**What you need to do:**
Please return each entry in the listing exactly.
──────── Record set ────────
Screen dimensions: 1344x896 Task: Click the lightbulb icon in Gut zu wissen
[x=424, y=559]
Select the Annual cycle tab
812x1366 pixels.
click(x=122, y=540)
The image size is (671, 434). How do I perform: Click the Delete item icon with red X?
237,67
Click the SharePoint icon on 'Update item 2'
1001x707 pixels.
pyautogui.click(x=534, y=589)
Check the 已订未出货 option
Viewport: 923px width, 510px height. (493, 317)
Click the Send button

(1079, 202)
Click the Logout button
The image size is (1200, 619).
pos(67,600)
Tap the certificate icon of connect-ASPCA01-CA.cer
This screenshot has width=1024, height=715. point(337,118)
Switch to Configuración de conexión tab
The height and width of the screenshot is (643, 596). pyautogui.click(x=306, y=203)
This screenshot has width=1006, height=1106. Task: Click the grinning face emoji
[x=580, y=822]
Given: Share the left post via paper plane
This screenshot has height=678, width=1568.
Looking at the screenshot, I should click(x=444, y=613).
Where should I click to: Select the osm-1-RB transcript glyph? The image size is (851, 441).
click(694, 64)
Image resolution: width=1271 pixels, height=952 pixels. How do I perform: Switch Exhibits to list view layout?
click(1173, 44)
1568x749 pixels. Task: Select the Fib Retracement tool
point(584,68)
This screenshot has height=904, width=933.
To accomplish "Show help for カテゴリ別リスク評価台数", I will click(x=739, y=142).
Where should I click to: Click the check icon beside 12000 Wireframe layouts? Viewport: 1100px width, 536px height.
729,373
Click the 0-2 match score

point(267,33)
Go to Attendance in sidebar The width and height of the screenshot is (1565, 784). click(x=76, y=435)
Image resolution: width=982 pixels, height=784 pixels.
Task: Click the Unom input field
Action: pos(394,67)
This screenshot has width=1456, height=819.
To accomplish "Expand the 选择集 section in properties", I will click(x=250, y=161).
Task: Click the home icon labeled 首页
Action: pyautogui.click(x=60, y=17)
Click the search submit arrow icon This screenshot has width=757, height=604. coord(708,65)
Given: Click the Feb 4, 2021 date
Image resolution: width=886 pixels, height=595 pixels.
────────
**Result for this exercise:**
Screen dimensions: 1344x896 Task: Click the lightbulb icon in Gut zu wissen
[x=424, y=559]
Select the Annual cycle tab
812x1366 pixels.
click(x=122, y=540)
The image size is (671, 434). How do I perform: Click the Delete item icon with red X?
237,67
Click the SharePoint icon on 'Update item 2'
1001x707 pixels.
pyautogui.click(x=534, y=589)
Check the 已订未出货 option
Viewport: 923px width, 510px height. (493, 317)
Click the Send button

(1079, 202)
Click the Logout button
The image size is (1200, 619).
pos(67,600)
Tap the certificate icon of connect-ASPCA01-CA.cer
This screenshot has width=1024, height=715. point(337,118)
Switch to Configuración de conexión tab
The height and width of the screenshot is (643, 596). pyautogui.click(x=306, y=203)
This screenshot has width=1006, height=1106. Task: Click the grinning face emoji
[x=580, y=822]
Given: Share the left post via paper plane
This screenshot has height=678, width=1568.
Looking at the screenshot, I should click(x=444, y=613).
Where should I click to: Select the osm-1-RB transcript glyph? The image size is (851, 441).
click(694, 64)
Image resolution: width=1271 pixels, height=952 pixels. How do I perform: Switch Exhibits to list view layout?
click(1173, 44)
1568x749 pixels. Task: Select the Fib Retracement tool
point(584,68)
This screenshot has height=904, width=933.
To accomplish "Show help for カテゴリ別リスク評価台数", I will click(x=739, y=142).
Where should I click to: Click the check icon beside 12000 Wireframe layouts? Viewport: 1100px width, 536px height.
729,373
Click the 0-2 match score

point(267,33)
Go to Attendance in sidebar The width and height of the screenshot is (1565, 784). click(x=76, y=435)
Image resolution: width=982 pixels, height=784 pixels.
Task: Click the Unom input field
Action: pos(394,67)
This screenshot has width=1456, height=819.
To accomplish "Expand the 选择集 section in properties", I will click(x=250, y=161).
Task: Click the home icon labeled 首页
Action: pyautogui.click(x=60, y=17)
Click the search submit arrow icon This screenshot has width=757, height=604. coord(708,65)
Given: Click the Feb 4, 2021 date
Image resolution: width=886 pixels, height=595 pixels.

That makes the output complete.